Anomaly detection made easy

Erik Munkby
9 min readApr 21, 2023

--

Establish data trust using automated anomaly detection!

Photo by Florentine Pautet on Unsplash

Trusting your data is an essential pre-requisite before making decisions based on analysis. The struggle you end up in is how to start trusting your data in the first place. The risk of working with data that is not tested nor monitored is introducing errors into downstream applications/analysis without ever noticing them. What we end up at is an area we can call unknown unknowns, we have incorrect but we don’t know about it. Finding these faulty data points — anomalies — are difficult since anomalies are by definition: things that have not been seen before.

In this blog post I will give you some ideas and tools in order to turn these unknown unknowns into known unknowns, you will learn how to build your own anomaly detection. This will be accomplished with building blocks regarding building an expected value, using this expected value to build outer boundaries for when to send an anomaly alert. Finally we will also take weekly seasonality into account.

Setting the stage

In this blog post we will look at BeerioCart, an e-commerce site selling beer. BeerioCart gathers a bunch of different datapoints regarding its online visitors in order to improve and optimize the user experience of its website. Lately two primary metrics have been mistrusted due to showing previously before unseen behaviour, the number of visitors on the site as well as how long time they spend there. To make matters even worse, the bug reports came from downstream consumers of the data long after the issues first occurred. The data team of BeerioCart wants to reduce the Time-to-Detect (TTD) in order to find the faulty data, ideally before anyone has time to make decisions based on them. To achieve this they build an automated anomaly detection system that is triggered any time new data arrives.
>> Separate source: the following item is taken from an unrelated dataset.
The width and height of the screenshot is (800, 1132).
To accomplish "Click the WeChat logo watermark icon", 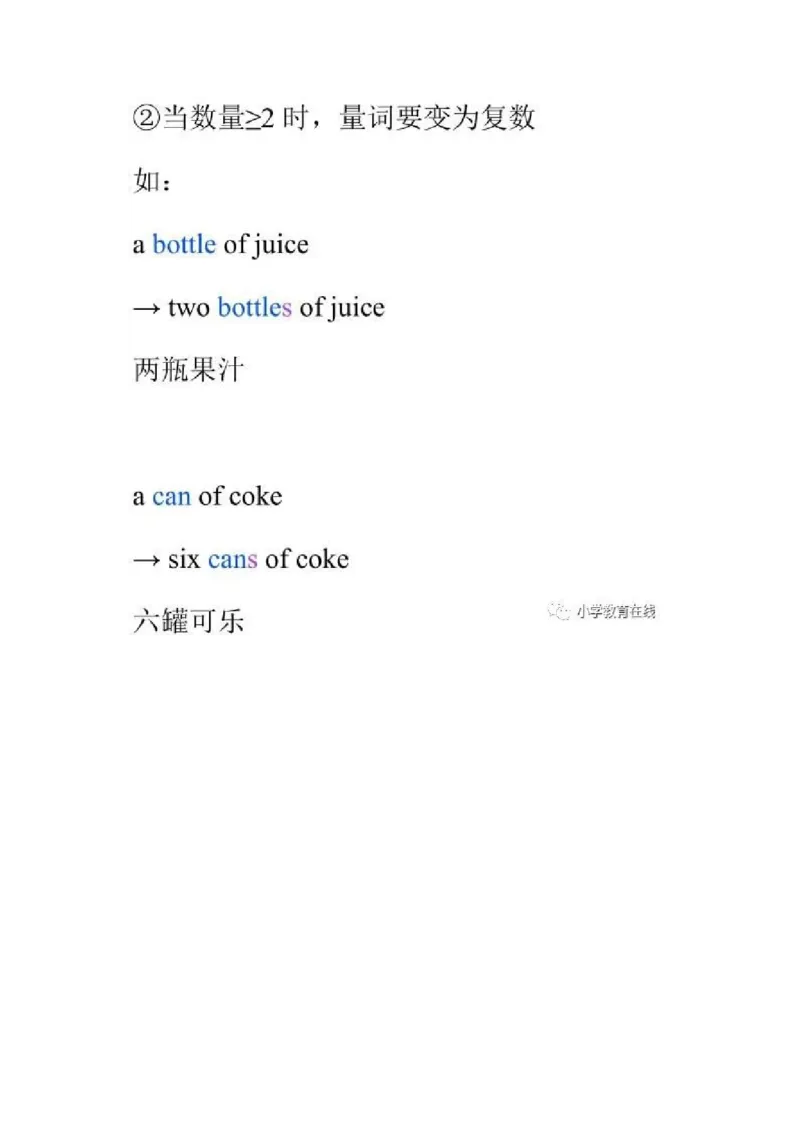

In order to figure out which data is a potential anomaly, we need two primary components. An expected value of where we think a value should be at, together with boundaries of how far away we are comfortable with trusting the data at. If we take a look at the number of daily visitors of BeerioCart, together with these boundaries, a detected anomaly end result can look something like below:

Image by Author: An anomaly example, a data point existing outside of its boundaries.
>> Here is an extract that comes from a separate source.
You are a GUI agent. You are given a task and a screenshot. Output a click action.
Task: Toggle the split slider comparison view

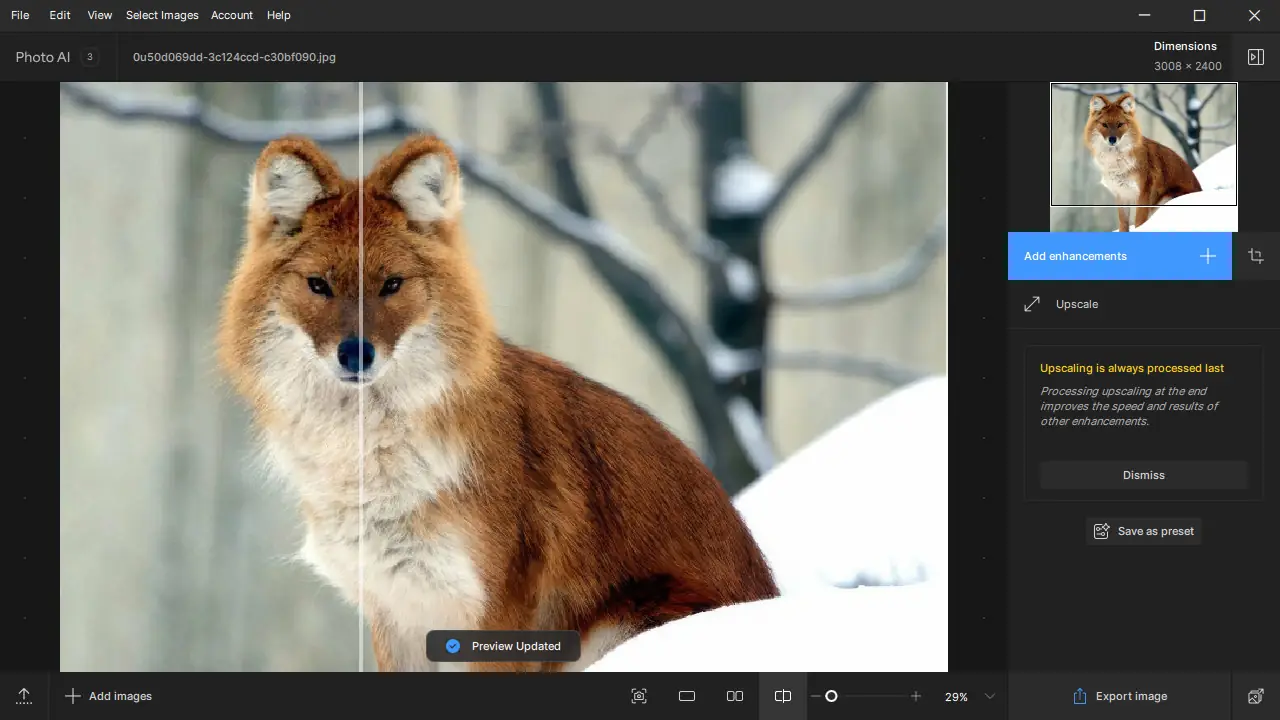[x=783, y=696]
In the above visualization we have a trend line (green) together with an expected area, with the anomaly highlighted in orange where the trend line steps outside the expected area. The filled-in area has an upper and lower boundary which is where we expect the values to exist within. Now that you have a grasp of where we want to go, let’s start figuring out how to get there!

Building the estimated value

When starting out with anomaly detection my recommendation is to opt for easy-to-implement, easy-to-understand algorithm. A choice of a “simpler” algorithm might lead to more false positives starting out, but this can be fine-tuned as explained later in the blog post. In addition to this, you will yourself have more control over how and when anomaly flags should trigger. This in turn will help you build a better understanding of the behaviour of your data!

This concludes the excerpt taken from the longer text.